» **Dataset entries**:
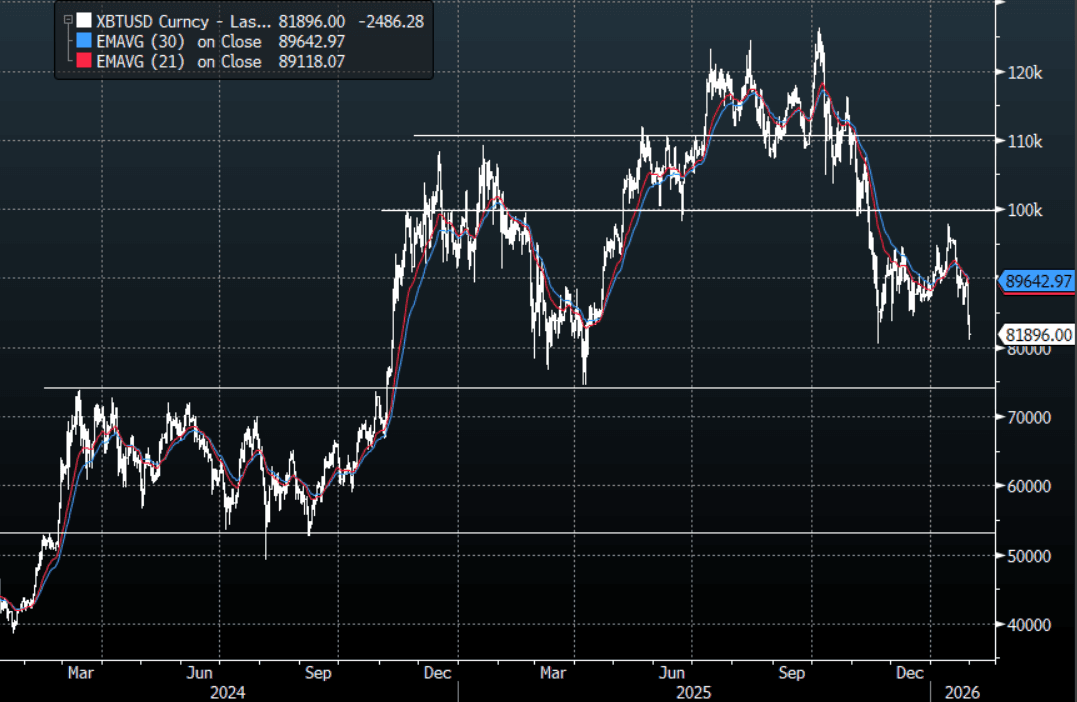This screenshot has width=1077, height=702.
Task: Click the first Mar label under 2024
Action: (x=81, y=674)
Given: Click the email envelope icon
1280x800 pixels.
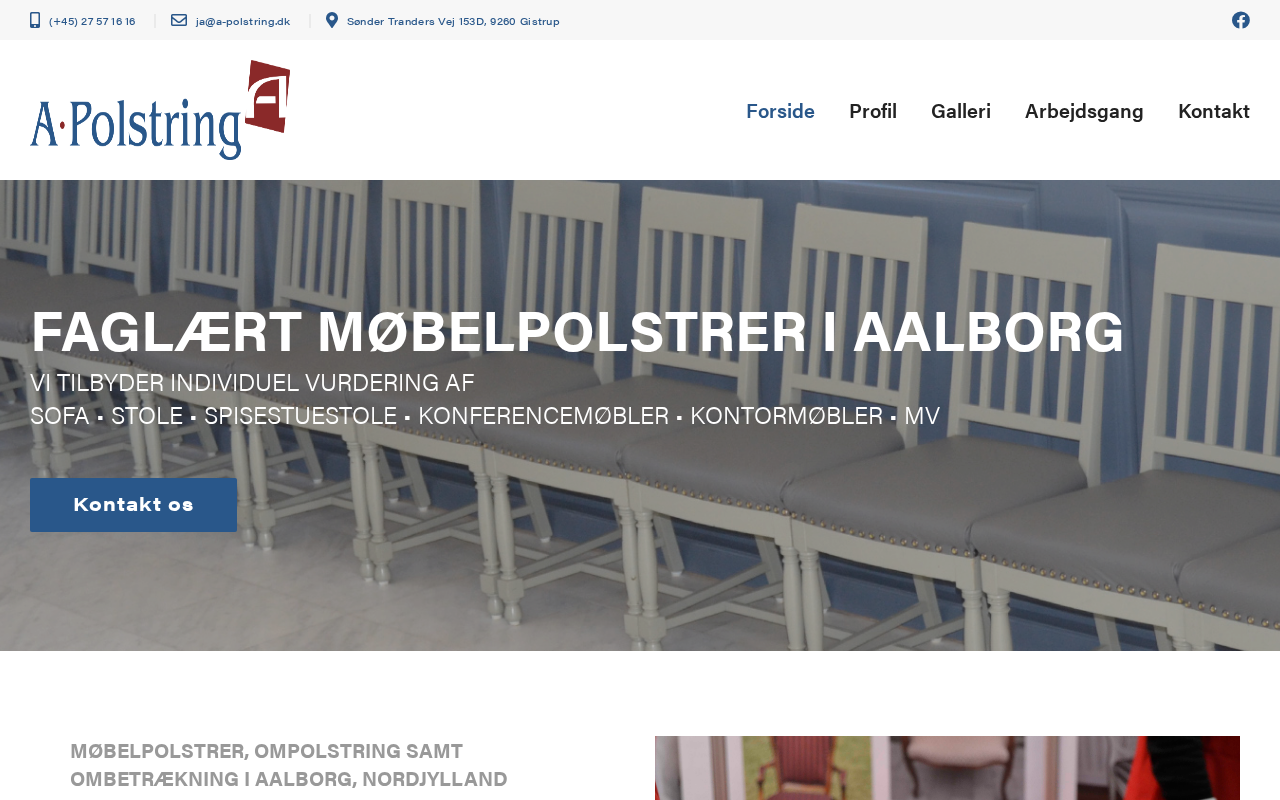Looking at the screenshot, I should (x=179, y=20).
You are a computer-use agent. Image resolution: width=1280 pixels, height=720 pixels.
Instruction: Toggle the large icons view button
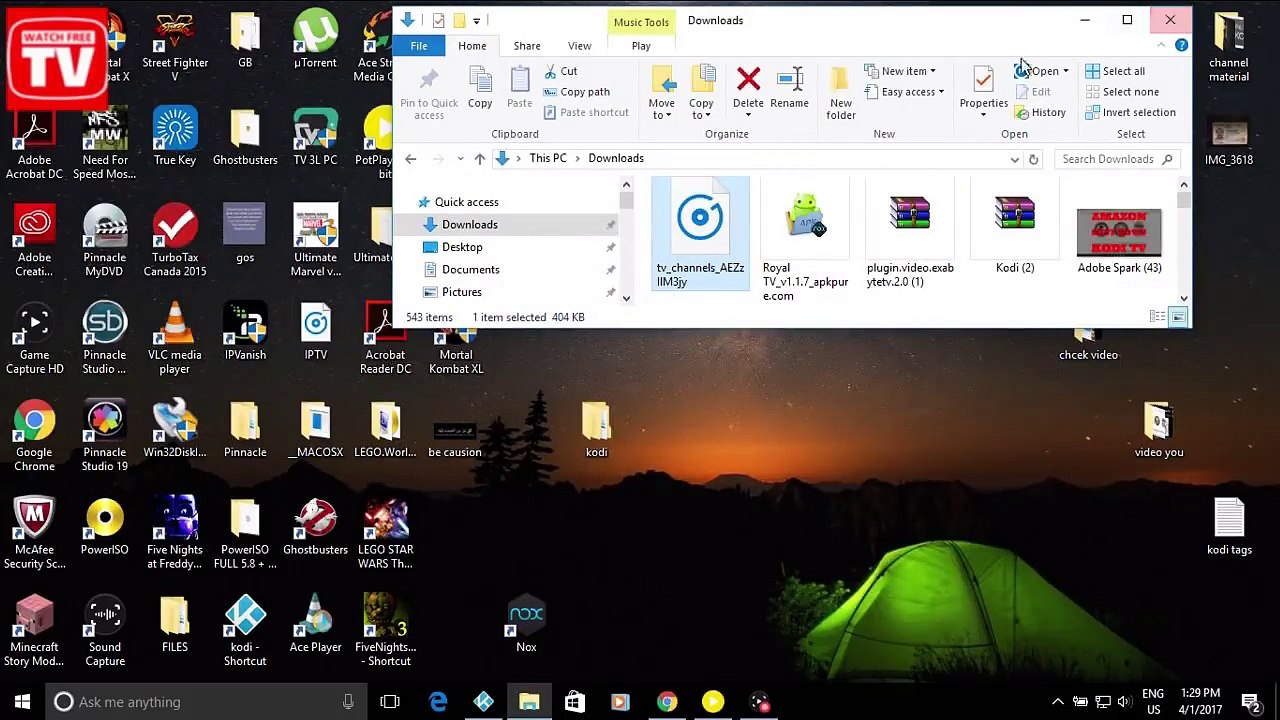click(x=1178, y=317)
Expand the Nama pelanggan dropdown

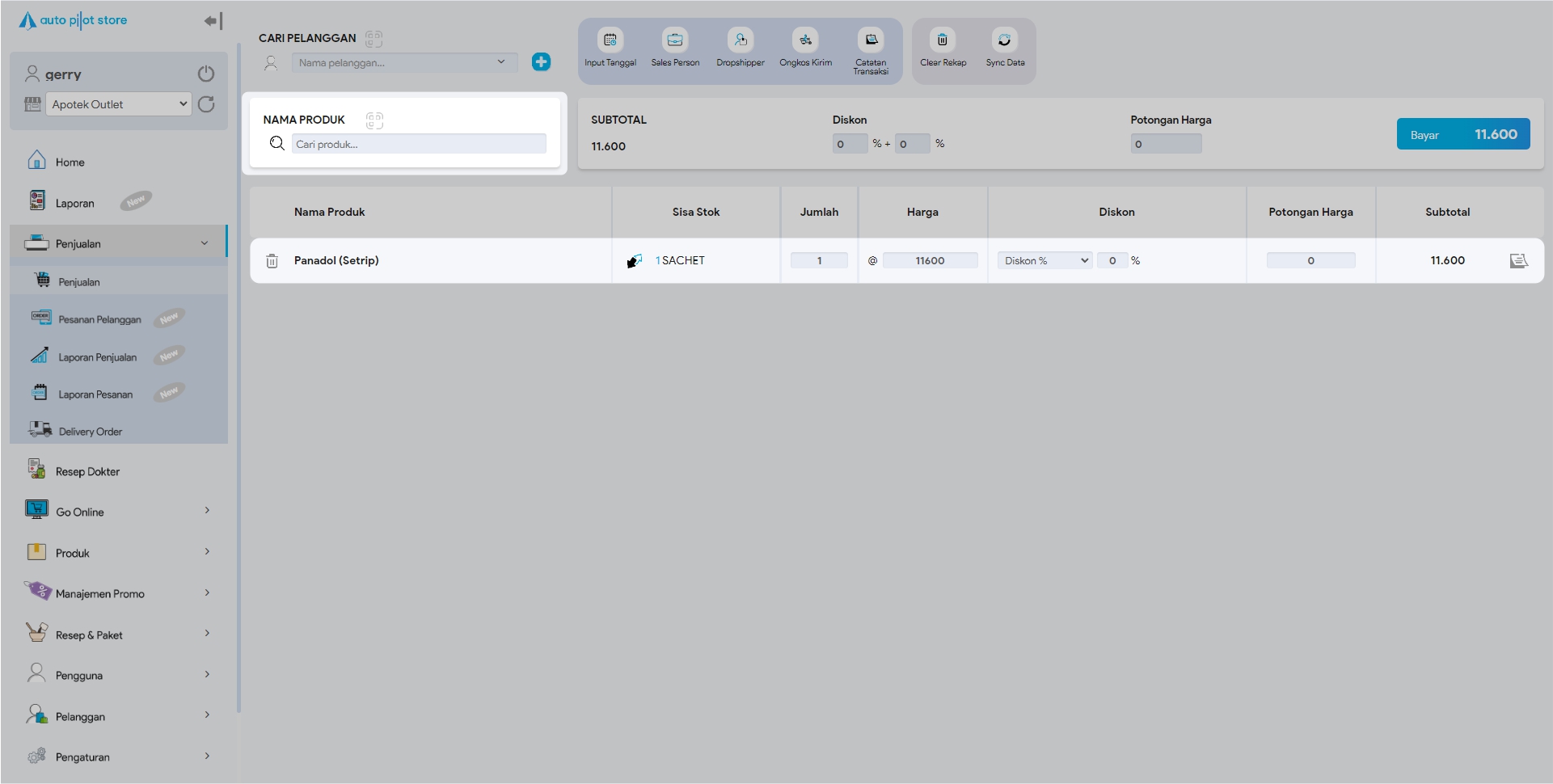click(404, 62)
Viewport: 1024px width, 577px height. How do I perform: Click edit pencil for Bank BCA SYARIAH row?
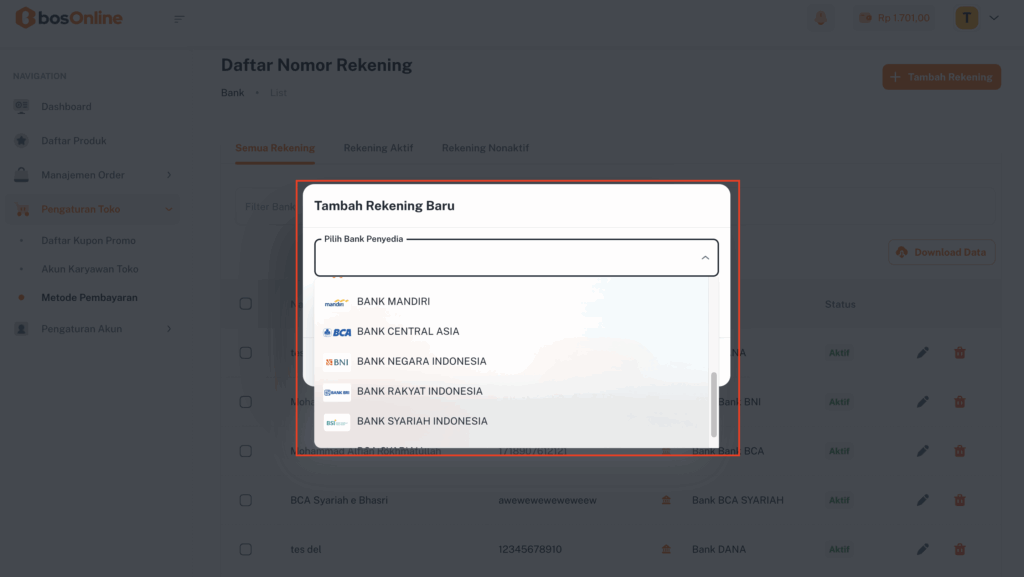tap(922, 500)
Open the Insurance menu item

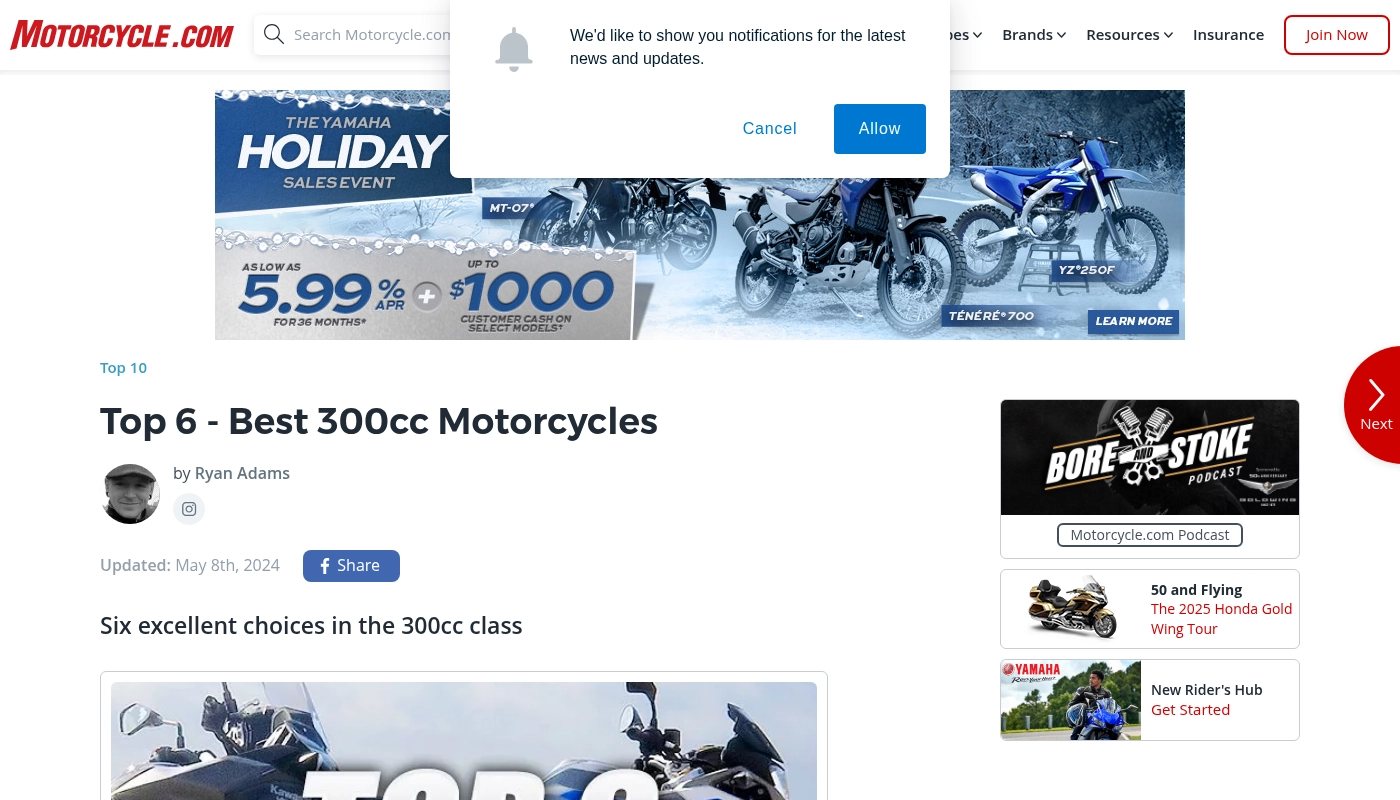pos(1228,35)
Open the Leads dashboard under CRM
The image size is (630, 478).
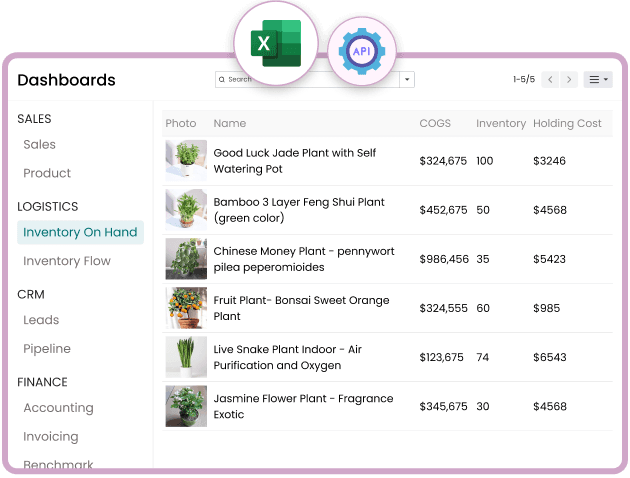pos(41,320)
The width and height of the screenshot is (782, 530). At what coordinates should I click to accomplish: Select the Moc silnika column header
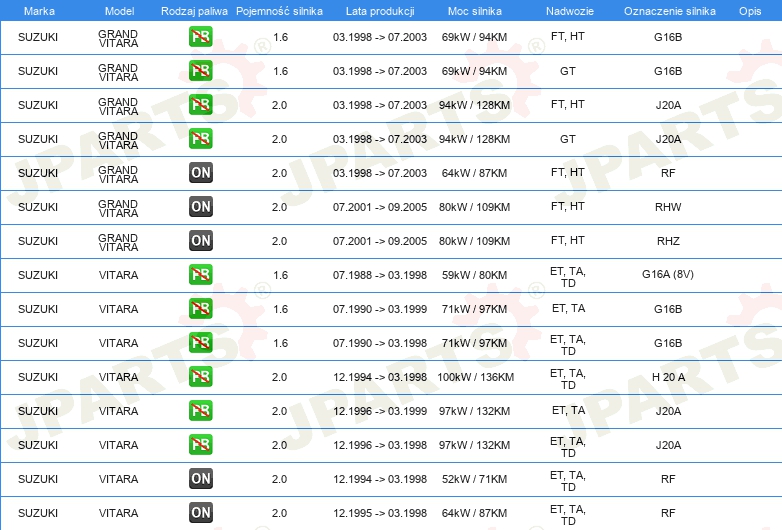pos(476,10)
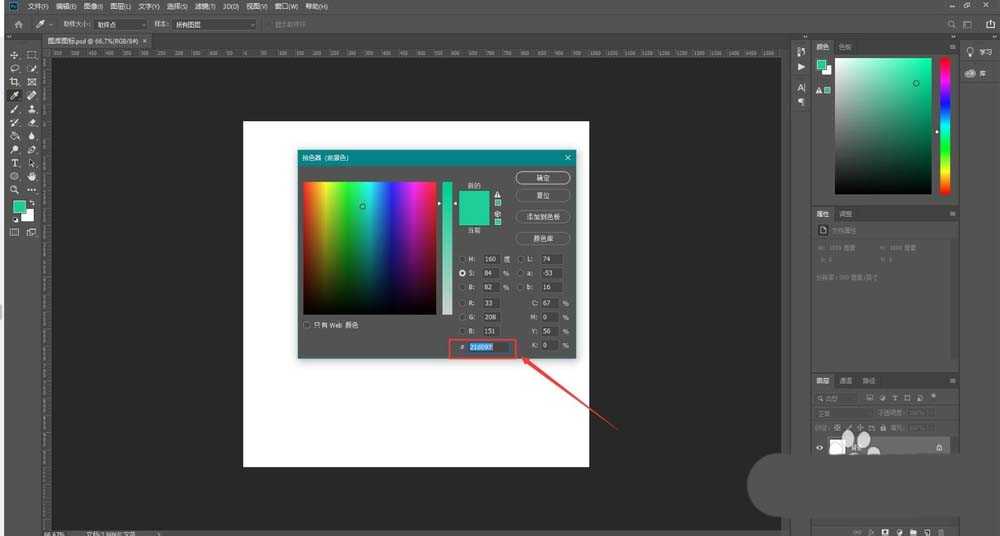The image size is (1000, 536).
Task: Select the Lasso tool
Action: 15,68
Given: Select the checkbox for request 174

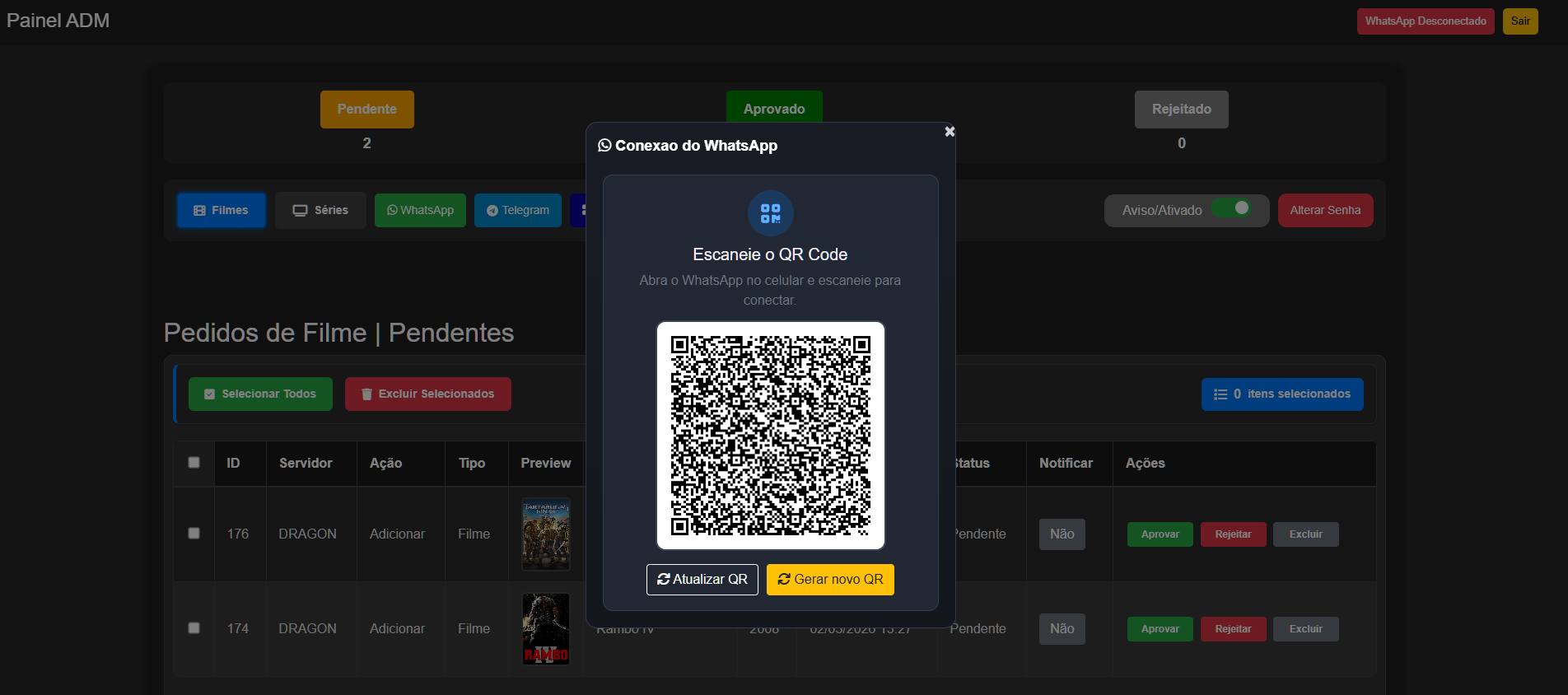Looking at the screenshot, I should [194, 628].
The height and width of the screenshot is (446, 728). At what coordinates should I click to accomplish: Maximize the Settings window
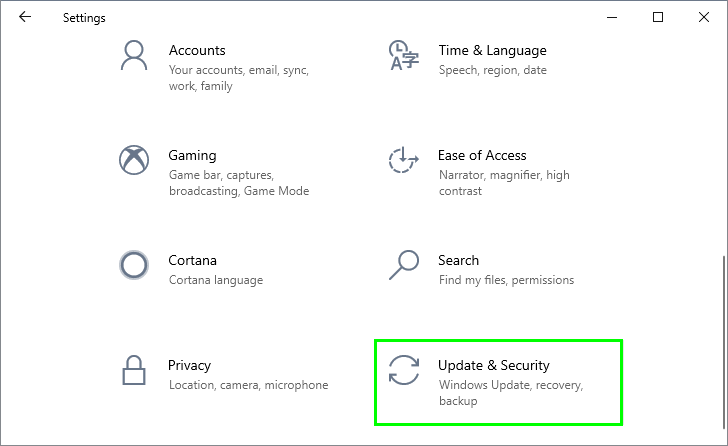[x=658, y=17]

» **Exercise details**:
Only the lines from the one that holds "Open the Insurance menu item" through the end of the records above should be printed again, exactly as they are. Leave out the pictures.

» **Answer space**:
Open the Insurance menu item

pos(1228,35)
Open the Leads dashboard under CRM
The image size is (630, 478).
pos(41,320)
The width and height of the screenshot is (782, 530). At what coordinates should I click to accomplish: Select the Moc silnika column header
pos(476,10)
The image size is (1000, 536).
Task: Select the Lasso tool
Action: 15,68
Given: Select the checkbox for request 174

Looking at the screenshot, I should [194, 628].
The height and width of the screenshot is (446, 728). At what coordinates should I click to accomplish: Maximize the Settings window
[x=658, y=17]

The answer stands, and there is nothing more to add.